Additionally, for CV2 systems the pressurized containment volume CV2P is,

CV2P ≦CV2 /2=CV

According to the present invention, and considering advanced vehicles with a ratio of vehicle curb weight to engine displacement greater than 1200 kg/L, the minimum SFGC conduit containment volume is generally greater than 30 D, and preferably greater than 60 D. In general, the SFGC conduit containment volume is greater than 30 liters, and preferably greater than 60 liters. In any event, conduit 12 is generally large enough to retain at least 30 liters of segment A.

Referring now to FIG. 1b, an optional valve 81 may be located in two directional flow pipe 16 or the downstream end of conduit 12. Valve 81 may be closed by a spring 82 or other means such as an actuator controlled by controller 28. Valve 81 is opened by gas pressure in conduit 12 or by other means such as an actuator controlled by controller 28. According to the present invention, a stiff spring 82 may be used so that valve 81 opens only after significant pressure develops in conduit 12. Alternatively, valve 81 may be opened by an actuator after significant pressure develops in conduit 12. Preferably, the pressure in conduit 12 is more than 10 psi above atmospheric pressure before valve 81 opens.
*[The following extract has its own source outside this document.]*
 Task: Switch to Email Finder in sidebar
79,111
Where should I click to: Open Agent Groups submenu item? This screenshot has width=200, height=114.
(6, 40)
According to the present invention, exhaust gas containing harmful constituents is compressed in conduit 12, enabling a smaller SFGC conduit to be used and/or a greater total mass of exhaust gas to be contained and purified according to the present invention. Those skilled in the art will appreciate that valve 81 may be a poppet valve, a butterfly valve, or other type of valve for containing gas in conduit 12. Preferably the maximum pressure in conduit 12 is greater than 10 psi in order to increase the amount of exhaust gas contained in conduit 12, and less than 150 psi in order to minimize the structural requirements of conduit 12 and valves 22 and 81. A maximum pressure below 60 psi is preferable for not causing adverse back pressure in some engines. An added advantage of pressurizing the exhaust line is that the catalytic converter warms up more quickly and the light-off time of the catalytic converter is reduced due to the increased temperature, pressure, and heat transfer within the catalytic converter during engine start-up. Flow straightners 84s may be installed inside conduit 12 or conduit 16 to minimize turbulence in side of conduit 12, and subsequent mixing of gasses A and B. Flow straightner 84s may be combined with emissions trap 84 (shown in FIG. 1).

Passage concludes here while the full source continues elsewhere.